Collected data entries
<<<<
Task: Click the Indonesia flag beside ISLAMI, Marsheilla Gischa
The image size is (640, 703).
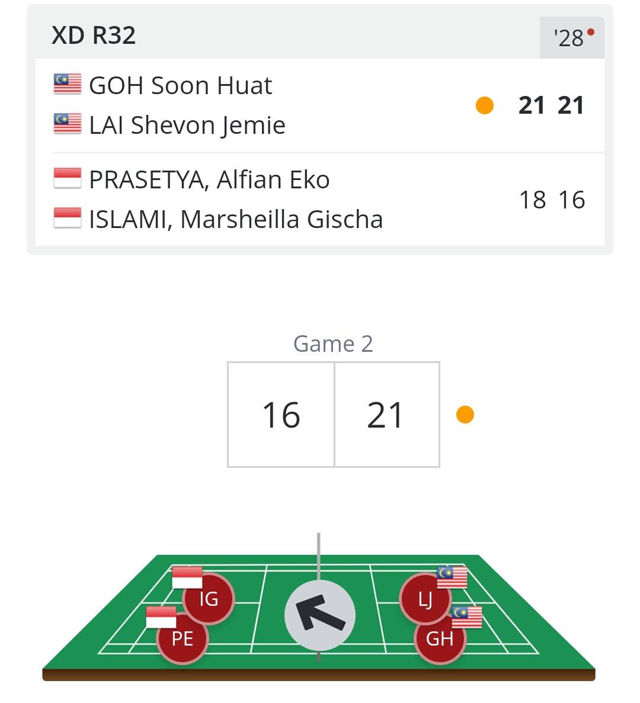Action: 68,218
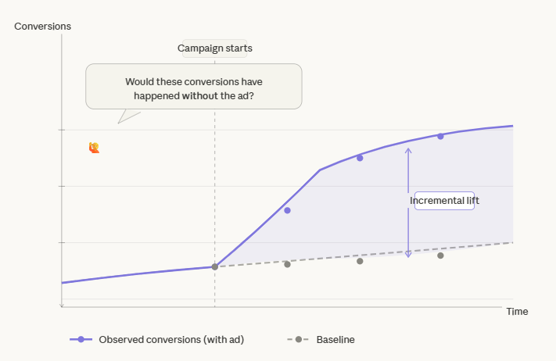Select the highest purple observed data point

click(440, 136)
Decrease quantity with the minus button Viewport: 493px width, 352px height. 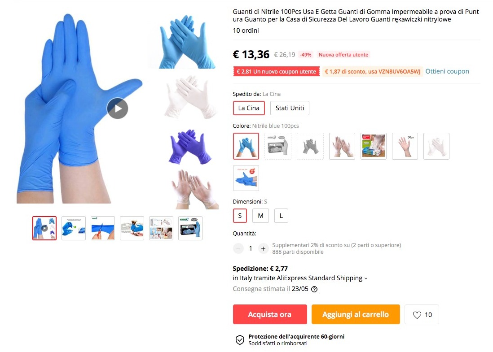point(238,249)
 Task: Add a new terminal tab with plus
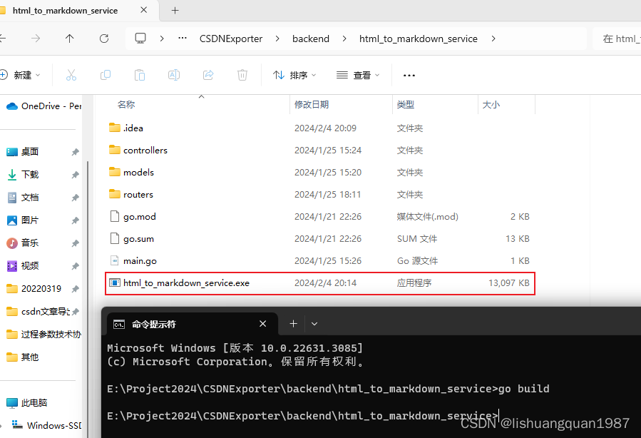pos(293,324)
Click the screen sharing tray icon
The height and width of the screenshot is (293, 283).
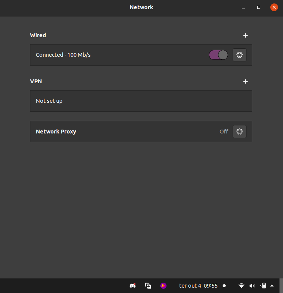148,286
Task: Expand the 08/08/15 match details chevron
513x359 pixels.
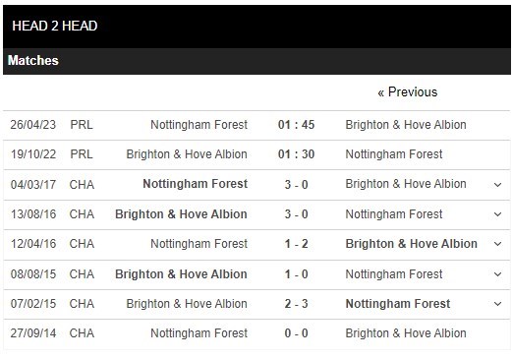Action: tap(497, 274)
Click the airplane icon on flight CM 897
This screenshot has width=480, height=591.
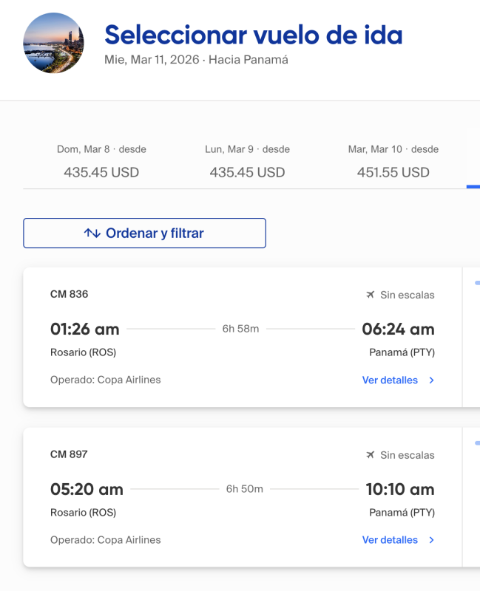371,455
>>>>
§ **Work instructions**
Take every line from the data that contains the word "icon".

§ **Result**
Click the screen sharing tray icon
Click the airplane icon on flight CM 897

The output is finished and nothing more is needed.